Going in- and outside. Oder auch nicht.

Es ist heiß. Die Sonne brennt auf das kaum bewachsene Land, auf die rotbraune Erde. Am Straßenrand sehe ich immer mal wieder alleine in der Landschaft stehende, aus Planen aufgespannte Zelte. Manchmal liegen einige magere Ziegen davor. Es ist still, Bewegung ist da draußen kaum auszumachen. Auf einigen Hügelkuppen weht ein leichter Luftzug durch die offenen Fenster des Sammeltaxis, mit dem ich an diesem Tag auf dem Weg nach Jerusalem bin. Es ist voll, zu sechst sitzen wir in zwei Dreierreihen hinter dem Fahrer, im Kofferraum einiges an Gepäck der Mitreisenden. Ich selbst habe kaum etwas dabei, bin der einzige Europäer und will abends wieder zurück nach Ramallah.

Am Checkpoint Qalandiya, da wo es von der Westbank nach Israel geht, direkt nach Südjerusalem, müssen wir das Taxi verlassen – mitsamt dem Gepäck. Der Taxifahrer wird den Checkpoint mit dem Kleinbus an einer dafür vorgesehenen Stelle überqueren, wir anderen stellen uns in eine Schlange von anderen Wartenden. Die Stimmung ist angespannt. In vielen Schlangen geht es kaum voran. Irgendwann komme ich in einen Gittergang, der so schmal ist, dass man nur noch einzeln hintereinander herlaufen kann. Links Gitter, rechts Gitter, oben Gitter. Es folgt ein Drehkreuz, das immer mal wieder blockiert wird – manchmal steht gerade jemand darin. Dann sind Container zu passieren. In denen sitzt israelisches Militär. Die meisten von denen sind wohl so 18 oder 19 Jahre alt. Über einen Lautsprecher kommunizieren sie mit den Vorbeilaufenden.

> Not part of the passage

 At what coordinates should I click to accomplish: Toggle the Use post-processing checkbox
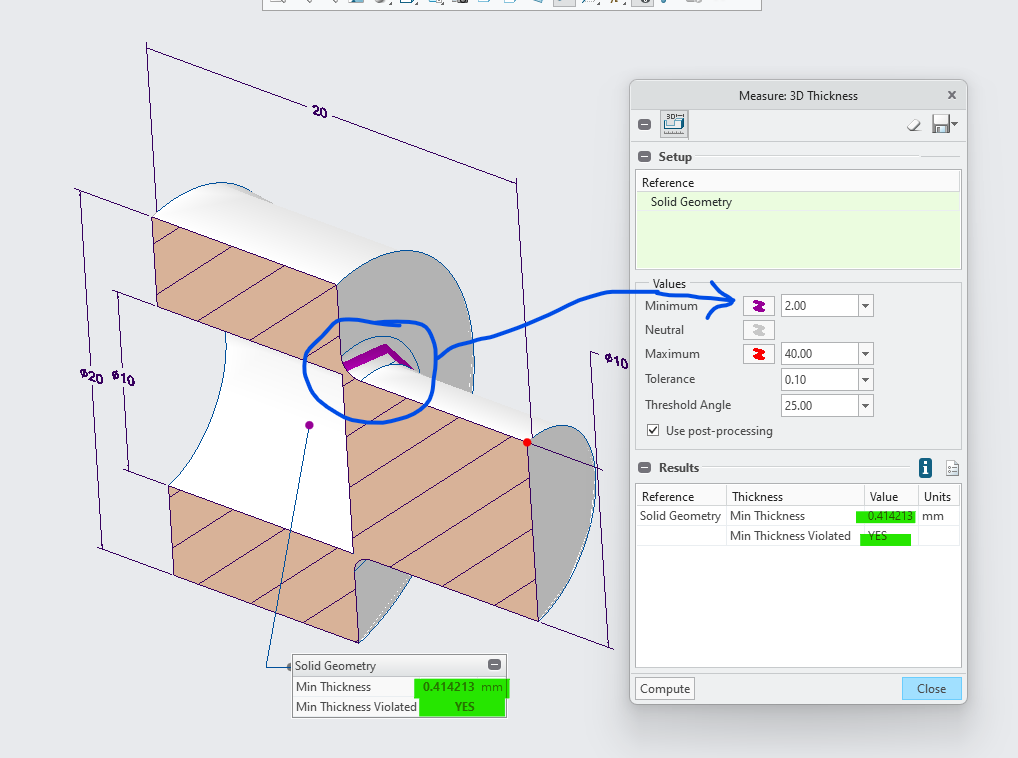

Etwa fünf Personen vor mir passieren gerade drei Araberinnen die Panzerglasscheiben. Über die Lautsprecher werden sie auf hebräisch zu irgendetwas gebeten. Ich verstehe es nicht, die drei Frauen auch nicht. Sie werden angeschrien, erst weiter auf hebräisch, dann auf Englisch. Sie verstehen es noch immer nicht. Sie sollen die Arme nach oben strecken und an den Scheiben vorbei laufen. Ein hinter ihnen stehender Mann übersetzt es ihnen. Pässe und Genehmigung sind durch die Scheibe zu zeigen. Manchmal müssen sie auch durch eine Schiebevorrichtung in das Innere des Containers gereicht werden. Das Gepäck passiert auf einem Förderband Sensoren – wie am Flughafen.

Auf der anderen Seite wartet das Taxi. An diesem Tag kommen alle Mitfahrer durch die Kontrollen. Mir wird erzählt, dass dies nicht immer so ist. Einige Menschen habe demnach nicht die Berechtigung, die Grenze zu passieren.